> [Direction]: Reproduce every one of the records below verbatim, line for line.

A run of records
^^^^^^^^^^^^^^^^
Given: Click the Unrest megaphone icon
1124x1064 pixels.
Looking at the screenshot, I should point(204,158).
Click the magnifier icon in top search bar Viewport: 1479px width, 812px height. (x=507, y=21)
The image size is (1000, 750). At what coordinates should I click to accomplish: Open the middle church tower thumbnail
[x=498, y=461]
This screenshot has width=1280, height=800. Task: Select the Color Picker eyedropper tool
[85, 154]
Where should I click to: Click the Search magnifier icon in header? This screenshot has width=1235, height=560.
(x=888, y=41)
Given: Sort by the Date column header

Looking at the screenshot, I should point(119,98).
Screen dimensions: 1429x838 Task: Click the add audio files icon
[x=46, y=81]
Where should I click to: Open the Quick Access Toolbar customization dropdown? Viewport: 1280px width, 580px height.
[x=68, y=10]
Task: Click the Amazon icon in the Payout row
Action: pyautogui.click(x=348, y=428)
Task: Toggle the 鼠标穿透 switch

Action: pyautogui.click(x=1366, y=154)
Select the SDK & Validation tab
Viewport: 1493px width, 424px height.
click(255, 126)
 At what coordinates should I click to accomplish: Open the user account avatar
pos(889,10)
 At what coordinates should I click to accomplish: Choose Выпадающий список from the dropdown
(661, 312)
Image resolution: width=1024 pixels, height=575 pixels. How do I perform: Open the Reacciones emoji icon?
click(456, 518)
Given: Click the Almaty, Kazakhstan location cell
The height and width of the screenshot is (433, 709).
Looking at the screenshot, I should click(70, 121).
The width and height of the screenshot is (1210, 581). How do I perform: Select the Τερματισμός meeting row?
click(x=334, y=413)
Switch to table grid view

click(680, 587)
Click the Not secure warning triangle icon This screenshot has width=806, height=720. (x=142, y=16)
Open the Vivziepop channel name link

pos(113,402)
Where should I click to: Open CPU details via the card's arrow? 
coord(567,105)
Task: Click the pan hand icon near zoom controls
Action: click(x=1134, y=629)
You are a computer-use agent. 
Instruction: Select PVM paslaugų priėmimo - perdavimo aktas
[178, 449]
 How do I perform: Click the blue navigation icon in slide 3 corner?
^^^^^^^^^^^^^^^^
> [Result of this exercise]:
Given: Click the Unrest megaphone icon
1124x1064 pixels.
Looking at the screenshot, I should point(204,158).
Click the magnifier icon in top search bar Viewport: 1479px width, 812px height. (x=507, y=21)
The image size is (1000, 750). At what coordinates should I click to accomplish: Open the middle church tower thumbnail
[x=498, y=461]
This screenshot has width=1280, height=800. Task: Select the Color Picker eyedropper tool
[85, 154]
Where should I click to: Click the Search magnifier icon in header? This screenshot has width=1235, height=560.
(x=888, y=41)
Given: Sort by the Date column header

Looking at the screenshot, I should point(119,98).
Screen dimensions: 1429x838 Task: Click the add audio files icon
[x=46, y=81]
Where should I click to: Open the Quick Access Toolbar customization dropdown? Viewport: 1280px width, 580px height.
[x=68, y=10]
Task: Click the Amazon icon in the Payout row
Action: pyautogui.click(x=348, y=428)
Task: Toggle the 鼠标穿透 switch

Action: pyautogui.click(x=1366, y=154)
Select the SDK & Validation tab
Viewport: 1493px width, 424px height.
click(255, 126)
 At what coordinates should I click to accomplish: Open the user account avatar
pos(889,10)
 At what coordinates should I click to accomplish: Choose Выпадающий список from the dropdown
(661, 312)
Image resolution: width=1024 pixels, height=575 pixels. How do I perform: Open the Reacciones emoji icon?
click(456, 518)
Given: Click the Almaty, Kazakhstan location cell
The height and width of the screenshot is (433, 709).
Looking at the screenshot, I should click(70, 121).
The width and height of the screenshot is (1210, 581). How do I perform: Select the Τερματισμός meeting row?
click(x=334, y=413)
Switch to table grid view

click(680, 587)
Click the Not secure warning triangle icon This screenshot has width=806, height=720. (x=142, y=16)
Open the Vivziepop channel name link

pos(113,402)
Where should I click to: Open CPU details via the card's arrow? 
coord(567,105)
Task: Click the pan hand icon near zoom controls
Action: click(x=1134, y=629)
You are a computer-use agent. 
Instruction: Select PVM paslaugų priėmimo - perdavimo aktas
[178, 449]
 How do I perform: Click the blue navigation icon in slide 3 corner?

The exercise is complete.